ただこれら幾つもの何故については、単に頭を働かさせられるから釘づけになってしまう、ということではない。わからない、とつぶやきつつしかし引きつけられてしまうのは、恐らくこれらは異なる要素に見えていても、実のところそれぞれが関わり合い重なり合うようにして画面に登場し、絶えず連続性を持って繋がれているから、目が離せなくなるのではないか。
麦と朝子の出会いから振り返ってみよう。彼らは牛腸茂雄の写真展の会場にて運命的に出会うわけだけれども、そこでは朝子の視点の高さにカメラが合わせられているため、麦の顔は確認出来ない。その後エレベーターや階段といった、高低差に阻まれつつ麦の背中と朝子の正面とを切り返すのだけれども、こういった繋ぎの魅力もさることながら、やはり高低差というのが一つ、重要な要素になっていることは否めないのではないか。そしてその高低差が画面上においてぴたりと合うのが、爆竹の音にか朝子の存在に気づいたからかして振り返った麦が近づいてきてキスをする一連のショットであり、そこでは既に述べたように、後ろに川が見えている。
* * * * * * * * *
**短い課題 1:** 映画評の抜粋のうち、「ただこれら幾つもの何故につい」で始まり「うに、後ろに川が見えている。」で終わる部分を、「高低差」を「段差」に入れ替えて書き出すこと。
**短い課題 2:** 記録のうち、「Image resolution: width=535」を含む行から始まり「Action: (90, 358)」を含む行で終わる部分を、両端の行も含めてそのまま書き写してください。
* * * * * * * * *
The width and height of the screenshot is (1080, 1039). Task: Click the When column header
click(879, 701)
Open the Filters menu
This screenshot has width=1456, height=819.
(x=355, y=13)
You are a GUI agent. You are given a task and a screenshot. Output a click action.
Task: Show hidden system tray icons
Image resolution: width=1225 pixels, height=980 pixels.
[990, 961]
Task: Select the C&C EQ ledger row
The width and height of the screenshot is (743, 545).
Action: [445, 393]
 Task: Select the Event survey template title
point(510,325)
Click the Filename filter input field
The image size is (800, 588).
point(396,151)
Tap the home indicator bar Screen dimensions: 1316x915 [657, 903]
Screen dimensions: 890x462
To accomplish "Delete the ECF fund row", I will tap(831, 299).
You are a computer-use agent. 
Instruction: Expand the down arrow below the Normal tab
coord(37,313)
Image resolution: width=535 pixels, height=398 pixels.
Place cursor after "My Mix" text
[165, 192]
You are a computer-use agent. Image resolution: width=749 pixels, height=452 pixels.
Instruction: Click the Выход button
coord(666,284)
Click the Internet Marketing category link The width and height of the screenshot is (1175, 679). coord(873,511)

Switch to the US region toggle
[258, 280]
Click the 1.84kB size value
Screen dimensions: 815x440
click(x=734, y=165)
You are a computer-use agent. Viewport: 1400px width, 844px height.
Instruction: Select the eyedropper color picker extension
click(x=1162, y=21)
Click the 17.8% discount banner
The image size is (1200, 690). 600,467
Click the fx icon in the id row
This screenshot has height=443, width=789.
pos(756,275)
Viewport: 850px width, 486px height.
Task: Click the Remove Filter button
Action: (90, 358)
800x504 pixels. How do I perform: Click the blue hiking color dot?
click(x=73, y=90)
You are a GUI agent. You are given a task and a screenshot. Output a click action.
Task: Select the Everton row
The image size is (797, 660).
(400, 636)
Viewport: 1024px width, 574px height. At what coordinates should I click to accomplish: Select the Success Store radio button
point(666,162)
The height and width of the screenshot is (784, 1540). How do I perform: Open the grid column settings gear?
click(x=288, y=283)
* * * * * * * * *
**課題の出力 1:**
ただこれら幾つもの何故については、単に頭を働かさせられるから釘づけになってしまう、ということではない。わからない、とつぶやきつつしかし引きつけられてしまうのは、恐らくこれらは異なる要素に見えていても、実のところそれぞれが関わり合い重なり合うようにして画面に登場し、絶えず連続性を持って繋がれているから、目が離せなくなるのではないか。
麦と朝子の出会いから振り返ってみよう。彼らは牛腸茂雄の写真展の会場にて運命的に出会うわけだけれども、そこでは朝子の視点の高さにカメラが合わせられているため、麦の顔は確認出来ない。その後エレベーターや階段といった、段差に阻まれつつ麦の背中と朝子の正面とを切り返すのだけれども、こういった繋ぎの魅力もさることながら、やはり段差というのが一つ、重要な要素になっていることは否めないのではないか。そしてその段差が画面上においてぴたりと合うのが、爆竹の音にか朝子の存在に気づいたからかして振り返った麦が近づいてきてキスをする一連のショットであり、そこでは既に述べたように、後ろに川が見えている。

**課題の出力 2:**
Image resolution: width=535 pixels, height=398 pixels.
Place cursor after "My Mix" text
[165, 192]
You are a computer-use agent. Image resolution: width=749 pixels, height=452 pixels.
Instruction: Click the Выход button
coord(666,284)
Click the Internet Marketing category link The width and height of the screenshot is (1175, 679). coord(873,511)

Switch to the US region toggle
[258, 280]
Click the 1.84kB size value
Screen dimensions: 815x440
click(x=734, y=165)
You are a computer-use agent. Viewport: 1400px width, 844px height.
Instruction: Select the eyedropper color picker extension
click(x=1162, y=21)
Click the 17.8% discount banner
The image size is (1200, 690). 600,467
Click the fx icon in the id row
This screenshot has height=443, width=789.
pos(756,275)
Viewport: 850px width, 486px height.
Task: Click the Remove Filter button
Action: (90, 358)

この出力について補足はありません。